* RECORDS
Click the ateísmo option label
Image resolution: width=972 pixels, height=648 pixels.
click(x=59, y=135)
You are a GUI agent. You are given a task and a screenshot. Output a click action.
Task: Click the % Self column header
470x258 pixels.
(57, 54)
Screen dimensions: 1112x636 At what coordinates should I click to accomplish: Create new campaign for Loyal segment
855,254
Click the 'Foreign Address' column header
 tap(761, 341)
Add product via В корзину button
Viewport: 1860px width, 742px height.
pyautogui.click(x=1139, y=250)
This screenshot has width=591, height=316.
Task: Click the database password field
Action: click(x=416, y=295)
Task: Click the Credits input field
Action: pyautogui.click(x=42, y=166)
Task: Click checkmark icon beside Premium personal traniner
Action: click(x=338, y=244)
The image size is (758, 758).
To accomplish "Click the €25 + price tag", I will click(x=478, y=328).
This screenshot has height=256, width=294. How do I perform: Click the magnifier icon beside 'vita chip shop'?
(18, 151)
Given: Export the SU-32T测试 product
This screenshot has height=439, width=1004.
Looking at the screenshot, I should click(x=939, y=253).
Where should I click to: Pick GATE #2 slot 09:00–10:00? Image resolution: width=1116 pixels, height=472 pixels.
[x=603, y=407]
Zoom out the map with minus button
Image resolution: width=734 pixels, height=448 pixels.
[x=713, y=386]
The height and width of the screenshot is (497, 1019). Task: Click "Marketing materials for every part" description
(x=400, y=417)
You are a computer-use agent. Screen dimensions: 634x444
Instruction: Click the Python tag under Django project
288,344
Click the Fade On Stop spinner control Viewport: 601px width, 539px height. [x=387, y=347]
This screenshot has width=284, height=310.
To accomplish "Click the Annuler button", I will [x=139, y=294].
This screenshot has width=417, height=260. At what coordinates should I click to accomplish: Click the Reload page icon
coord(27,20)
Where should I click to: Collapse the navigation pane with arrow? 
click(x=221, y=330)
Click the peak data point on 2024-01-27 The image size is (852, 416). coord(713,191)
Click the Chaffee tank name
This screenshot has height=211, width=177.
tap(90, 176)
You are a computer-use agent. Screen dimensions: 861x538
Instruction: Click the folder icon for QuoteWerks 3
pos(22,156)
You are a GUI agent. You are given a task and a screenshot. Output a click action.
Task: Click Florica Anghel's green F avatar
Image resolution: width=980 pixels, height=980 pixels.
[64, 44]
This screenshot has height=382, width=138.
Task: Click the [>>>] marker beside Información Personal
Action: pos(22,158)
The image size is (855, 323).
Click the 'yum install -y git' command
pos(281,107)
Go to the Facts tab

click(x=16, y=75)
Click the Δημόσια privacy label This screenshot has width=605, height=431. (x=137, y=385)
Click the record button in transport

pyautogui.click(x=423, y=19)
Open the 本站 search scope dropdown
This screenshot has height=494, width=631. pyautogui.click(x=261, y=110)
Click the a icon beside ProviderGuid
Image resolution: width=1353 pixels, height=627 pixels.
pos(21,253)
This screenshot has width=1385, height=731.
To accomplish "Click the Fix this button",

* GOAL OF THE EXERCISE
Please copy exactly the lines from the first line of the records above through the line containing "Zoom out the map with minus button", including both, and nothing more.

* OUTPUT FOR THIS TASK
Click the ateísmo option label
Image resolution: width=972 pixels, height=648 pixels.
click(x=59, y=135)
You are a GUI agent. You are given a task and a screenshot. Output a click action.
Task: Click the % Self column header
470x258 pixels.
(57, 54)
Screen dimensions: 1112x636 At what coordinates should I click to accomplish: Create new campaign for Loyal segment
855,254
Click the 'Foreign Address' column header
 tap(761, 341)
Add product via В корзину button
Viewport: 1860px width, 742px height.
pyautogui.click(x=1139, y=250)
This screenshot has width=591, height=316.
Task: Click the database password field
Action: click(x=416, y=295)
Task: Click the Credits input field
Action: pyautogui.click(x=42, y=166)
Task: Click checkmark icon beside Premium personal traniner
Action: click(x=338, y=244)
The image size is (758, 758).
To accomplish "Click the €25 + price tag", I will click(x=478, y=328).
This screenshot has height=256, width=294. How do I perform: Click the magnifier icon beside 'vita chip shop'?
(18, 151)
Given: Export the SU-32T测试 product
This screenshot has height=439, width=1004.
Looking at the screenshot, I should click(x=939, y=253).
Where should I click to: Pick GATE #2 slot 09:00–10:00? Image resolution: width=1116 pixels, height=472 pixels.
[x=603, y=407]
Zoom out the map with minus button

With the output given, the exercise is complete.